Stored items
--------------------------------------------------

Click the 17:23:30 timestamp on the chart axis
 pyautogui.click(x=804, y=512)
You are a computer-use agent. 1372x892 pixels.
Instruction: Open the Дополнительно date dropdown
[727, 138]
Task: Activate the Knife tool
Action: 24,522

--------------------------------------------------

--- Brief ---
Every entry above must be returned word for word.

--- Your solution ---
Click the 17:23:30 timestamp on the chart axis
 pyautogui.click(x=804, y=512)
You are a computer-use agent. 1372x892 pixels.
Instruction: Open the Дополнительно date dropdown
[727, 138]
Task: Activate the Knife tool
Action: 24,522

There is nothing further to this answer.